Doug Herthel, DVM, Alamo Pintado Equine Clinic in Los Olivos, Calif., says shock wave therapy seems to be efficient in improving suspensory ligament damage, specific sesamoid lesions and bone spurs located between the sesamoid bones.

"We use it for a multitude of problems," says Keith Merritt, DVM, Wauconda, Ill. "We use it for tendonitis, whether its superficial flexor tendon or deep digital flexor tendon (DDFT), for suspensory desmitis (front or hind leg), for collateral ligament problems, distal sesamoid ligaments, cortical bone fracture (cracks), DJD of the fetlock, knee, and hock, for the cranial horn meniscus problems in the stifle, chronic sore backs and sacroiliac problems and DJD of the cervical spine."

But despite the success of therapy, it has its pitfalls, too. Merritt has considered the failures as well as the successes. Most of the failures he has experienced with tendons occurred with at least a six-week-old tear within the tendon before he initiated treatment. The best tendon responses were the ones he treated immediately after the injury, and he did not begin ESWT until 10 days to two weeks after the incident. At that time, after the tendon had been torn and after he got some sort of medication to it, started shock wave therapy yielded a very high percentage of improvement.
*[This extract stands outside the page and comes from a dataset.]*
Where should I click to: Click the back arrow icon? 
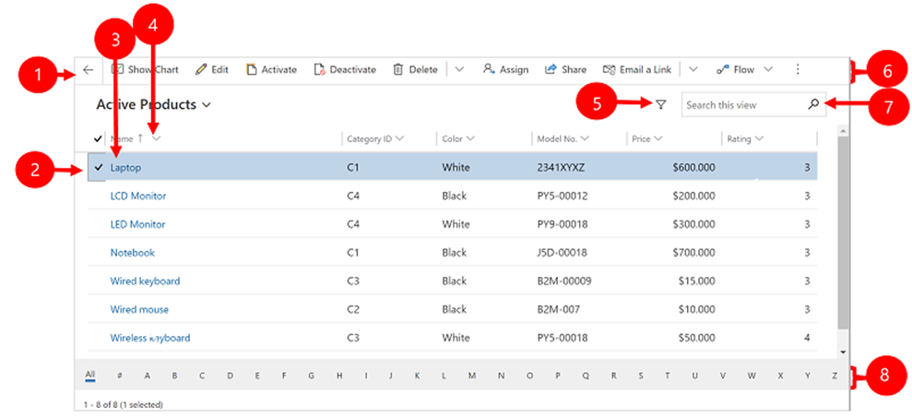tap(88, 69)

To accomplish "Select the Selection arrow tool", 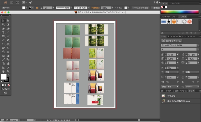I will 3,21.
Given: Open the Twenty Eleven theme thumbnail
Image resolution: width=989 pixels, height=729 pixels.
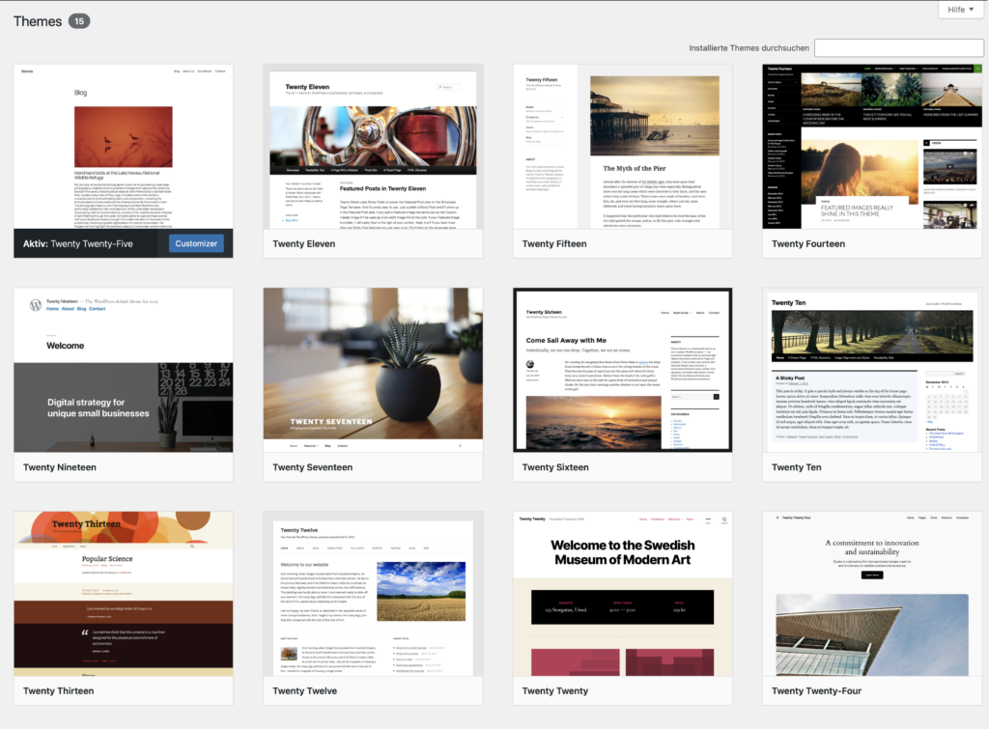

"On front-leg suspensory desmitis, it's phenomenal, the best thing since sliced bread," Merritt says. "For hind-leg suspensory desmitis, I don't think there is any great treatment for that because it works on some, and some it does not. For navicular disease, 50 percent of the horses will respond. For DDFT at the insertion to P3, 100 percent of those cases we've got are sound, and they've stayed sound for at least a year and half."

Navicular disease The youngest case that McCarroll treated was a 4-year-old Quarter Horse that was used for reining. He came up lame a month before a reining futurity. He attempted a treatment on him, but it did not work. However, within three months he was at another futurity. He showed successfully and was sound. He had radiographic evidence of the dissolution, improvement of cyst of the medial-femoral condyle.

"In navicular disease, I really think a lot of caudal heal pain is associated with the ligamentous attachment to the navicular, the coffin bone, and 2nd phalanx, McCarroll says. "A lot of the tearing occurs, which leads to pain. The attachment of the entire ligament along the polar plantar border is apparently compromised. If we can improve the strength of the attachment at that area, I think we can get the horse feeling a lot more comfortable. On the wings of the navicular bone, medially and laterally where you see spur formation, a lot of times that means there is damage to the navicular collateral ligament or suspensory ligament up the leg. If you treat those areas, they seem to improve."

Snow says in the navicular cases, horses that seem to respond well had moderate changes, without any gross flexor cortex abnormalities or osteophytes in the navicular ligament, any spurs on the wings. Horses with an increased number and size of vascular channels — but did not have palmar cortex or spurs — seemed to respond well. About 79 percent (of 110 head) returned to full range of previous use, he says.

Snow used shock wave therapy on horses with insertional desmopathies at the proximal suspensory ligament with good results, too. But animals with tarso-metarsal and distal inter-tarsal osteoarthritic problems showed poor results.